▶ _DATA IN THIS EXERCISE_:
★ ★ ★ ★

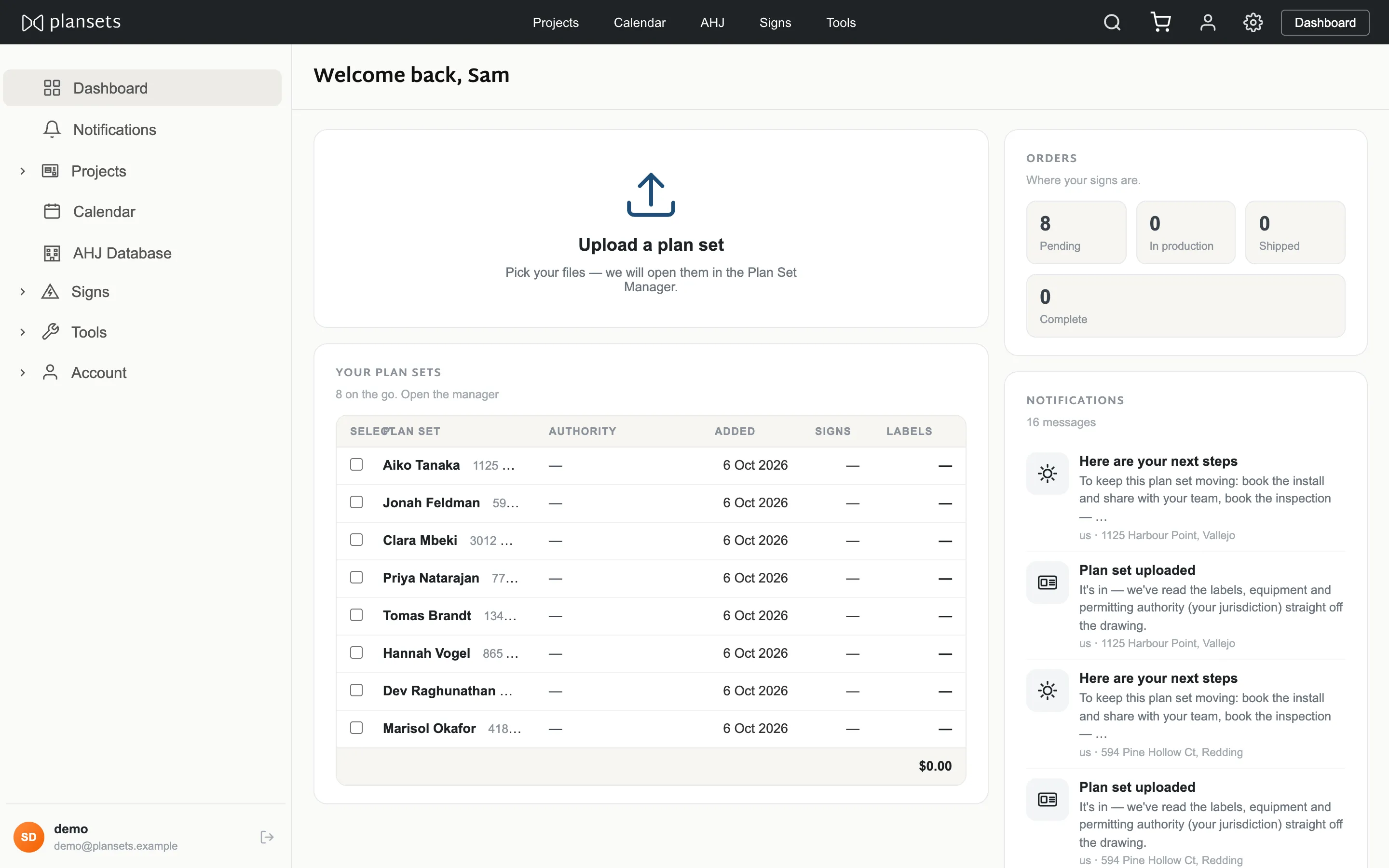The image size is (1389, 868).
Task: Check the Aiko Tanaka plan set checkbox
Action: pyautogui.click(x=356, y=464)
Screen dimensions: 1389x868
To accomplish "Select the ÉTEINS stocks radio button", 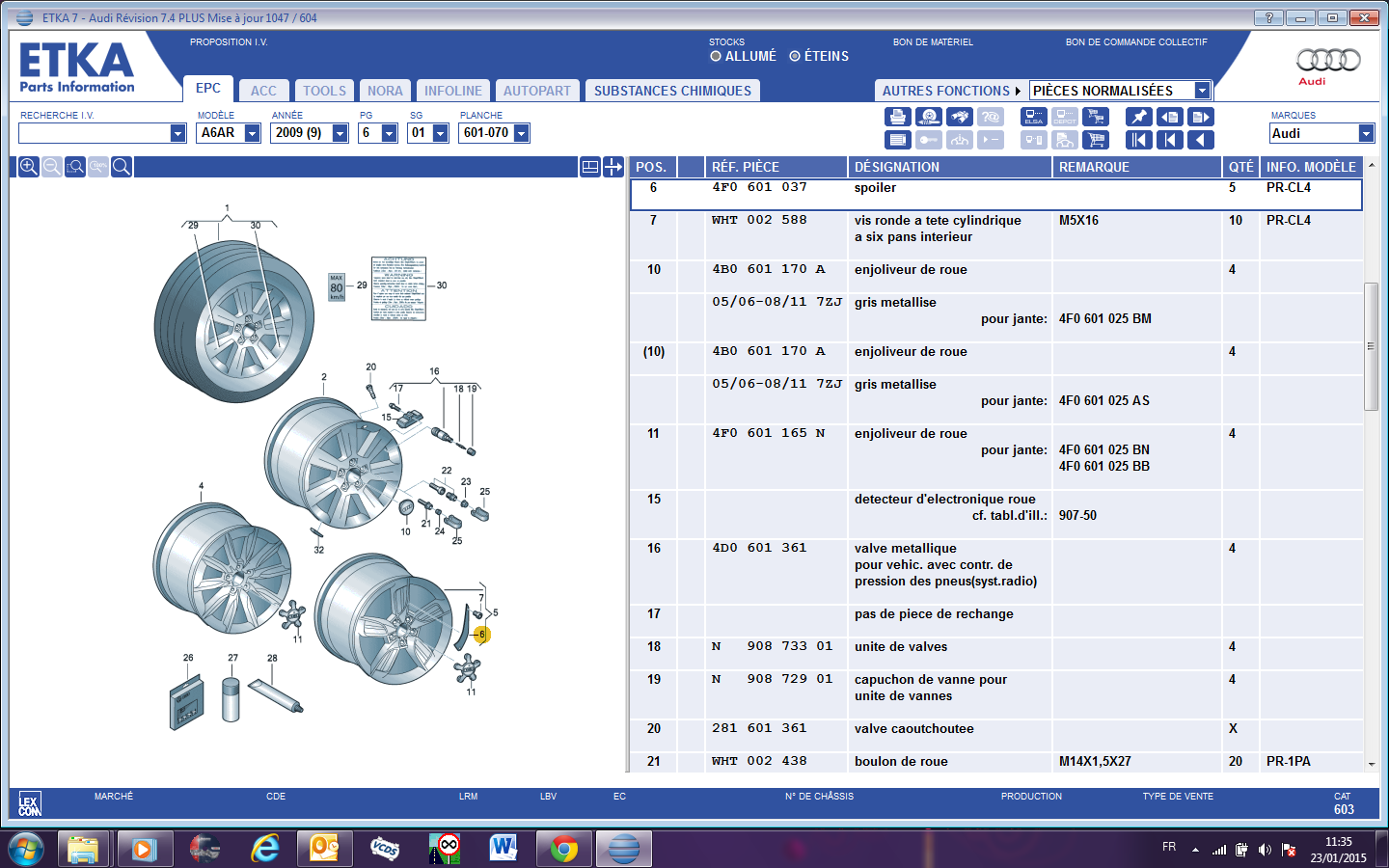I will (x=795, y=57).
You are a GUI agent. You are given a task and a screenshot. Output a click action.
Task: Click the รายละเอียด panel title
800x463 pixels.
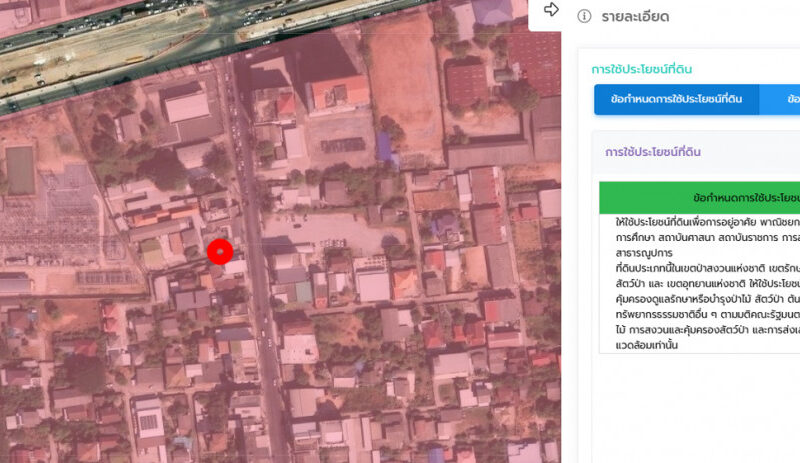point(635,17)
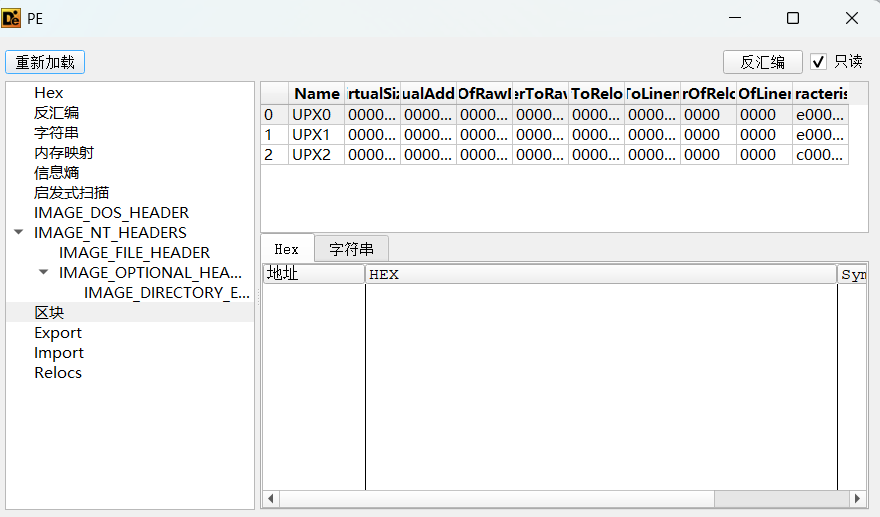Viewport: 880px width, 517px height.
Task: Open Hex in the left tree
Action: tap(49, 93)
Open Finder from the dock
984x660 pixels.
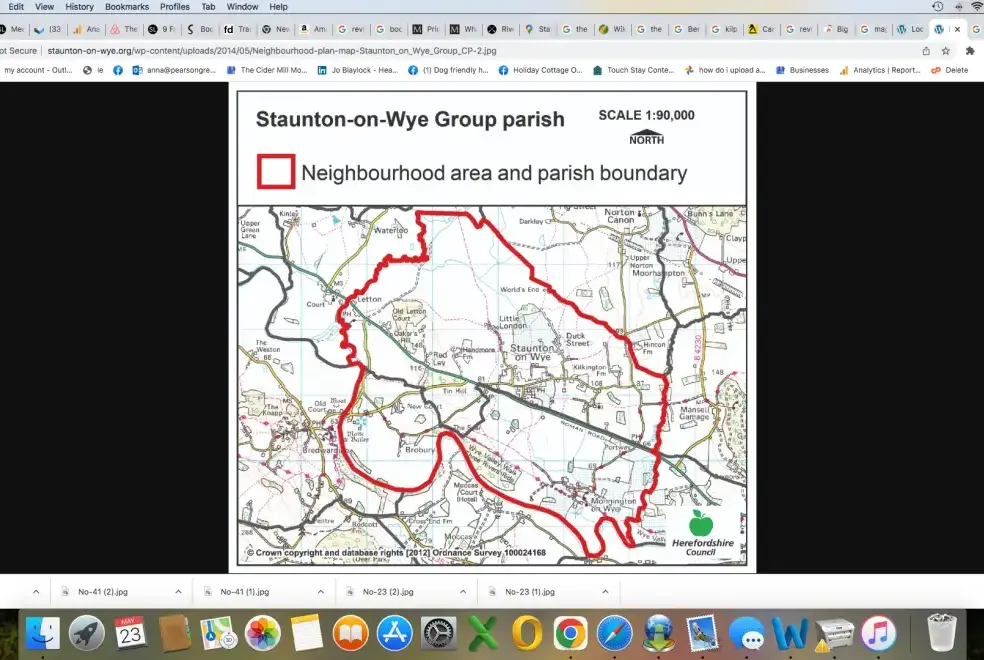click(x=42, y=633)
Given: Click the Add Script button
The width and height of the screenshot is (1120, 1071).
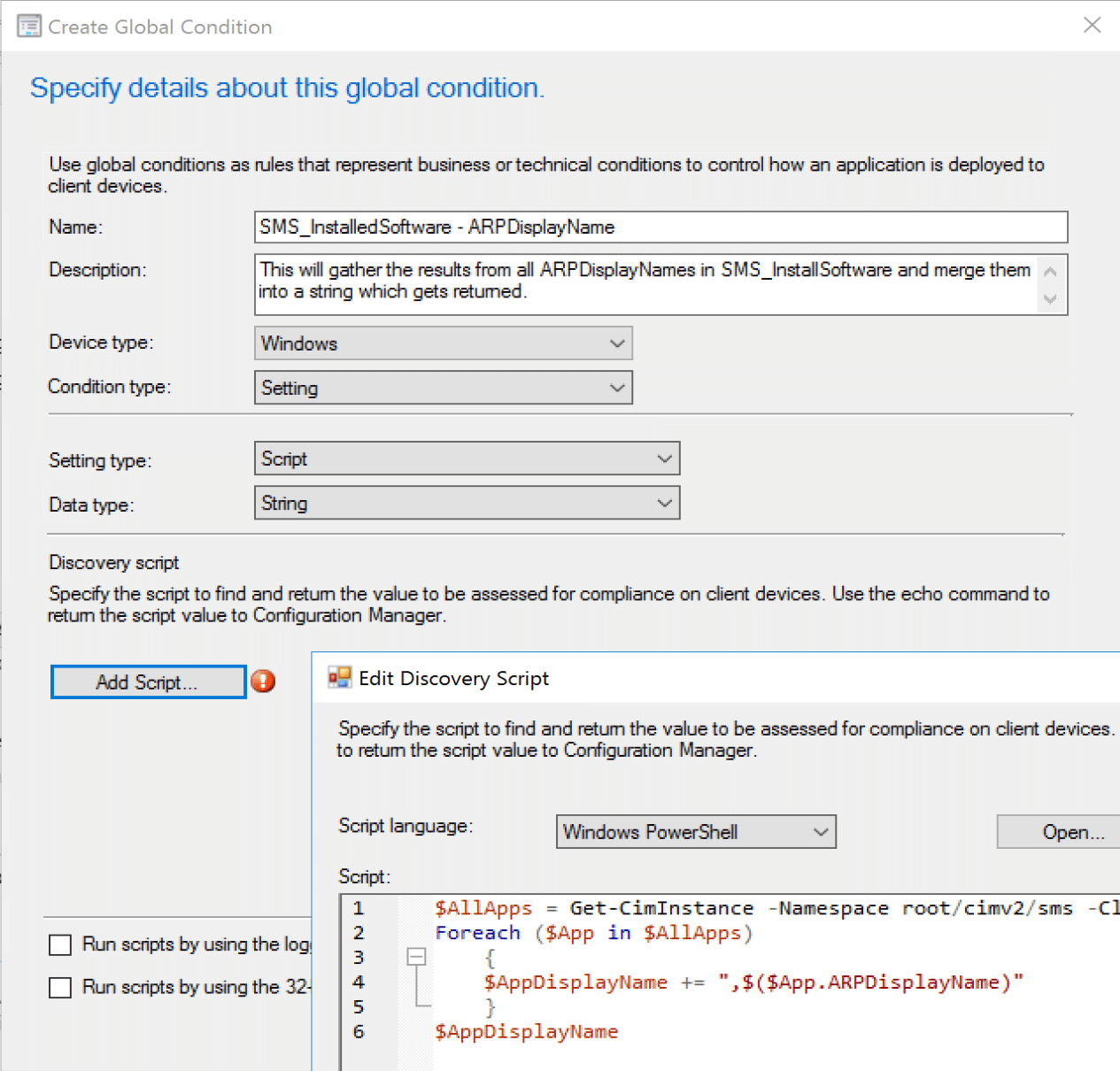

★ ★ ★ ★

▶ _ASSIGNMENT_: Leaving out the pictures, restate word for word the lines above from the one containing "984x660 pixels." through the end of the records, both ends included.

▶ _ANSWER TO THIS PROBLEM_:
984x660 pixels.
click(x=42, y=633)
Given: Click the Add Script button
The width and height of the screenshot is (1120, 1071).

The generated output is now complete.